MOSCOW, September 17./TASS/. Former presidential candidate Svetlana Tikhanovskaya and other members of the Belarusian opposition must realize that they are being manipulated, set against Russia, Russian Foreign Minister Sergey Lavrov said in an interview with RTVI television on Thursday.
"It would be good if those who are rabidly setting the Belarusian opposition against the Russian Federation realized their share of responsibility, while the opposition figures themselves - Tikhanovskaya and others - found the strength to act against this rude and open manipulation," he stressed.
In reply to the question about Tikhanovskaya’s statements ahead of the Sochi talks of the Russian and Belarusian presidents, Vladimir Putin and Alexander Lukashenko, that ‘any agreements are illegitimate’ and would be reviewed by the new regime, Lavrov noted that it was not the first time that such statements were being made. "She said similar things when Prime Minister of the Russian Federation Mikhail Mishustin went to Belarus and met with President Alexander Lukashenko and Prime Minister Roman Golovchenko. She said it then," he said.
"Back then, the opposition expressed concerns about any more or less close relations between our countries. "This is despite the fact that at the initial stage of the crisis, they declared that they were in no way engaged in anti-Russian activities, that they wanted to live in friendship with the Russian people," Lavrov said.
The top diplomat mentioned the opposition policy document that remained uploaded to the website of Tikhanovskaya for several hours. "Then opposition leaders removed it, realizing that they had made a mistake when they presented their aims and tasks to the public.
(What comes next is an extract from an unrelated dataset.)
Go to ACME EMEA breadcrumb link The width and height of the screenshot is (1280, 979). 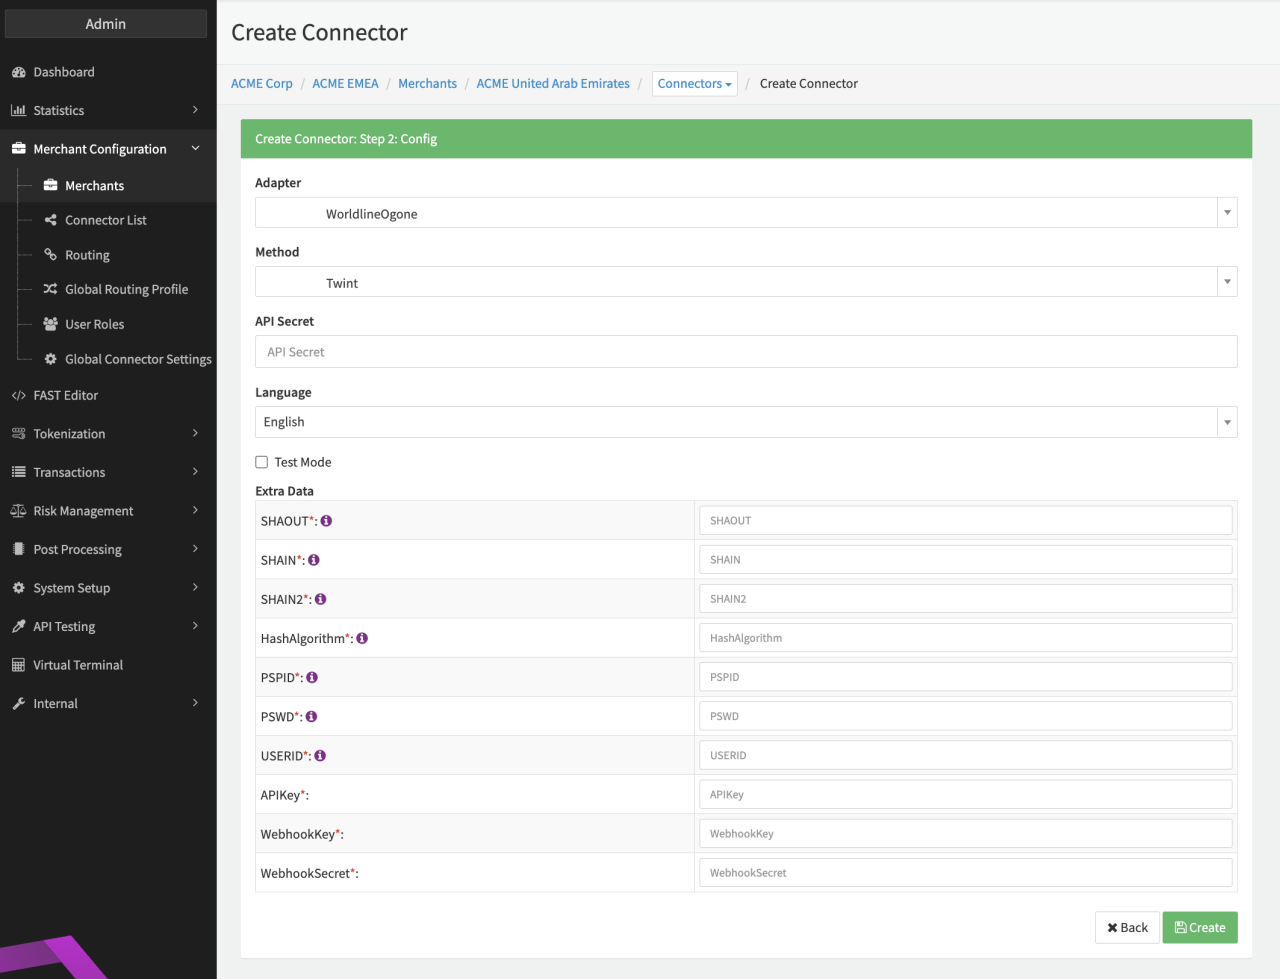345,84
The withdrawal from the Collective Security Treaty Organization, EAEU and all integration agencies in which Russia is a part, a drift towards the EU and NATO were among these aims and tasks, along with a gradual ousting of the Russian language, Belarusization of all sides of life," he noted.
"We are not against the Belarusian language, but when Ukraine is taken as an example, when the state language is used to ouster the language spoken by the overwhelming majority of the population, then it is a hostile act, and in the case of Ukraine violating its constitution. If the same proposal gets into the Belarusian legal environment, this will be violating the Belarusian constitution, to say nothing about numerous conventions about the rights of national minorities and language minorities among others," Lavrov pointed out.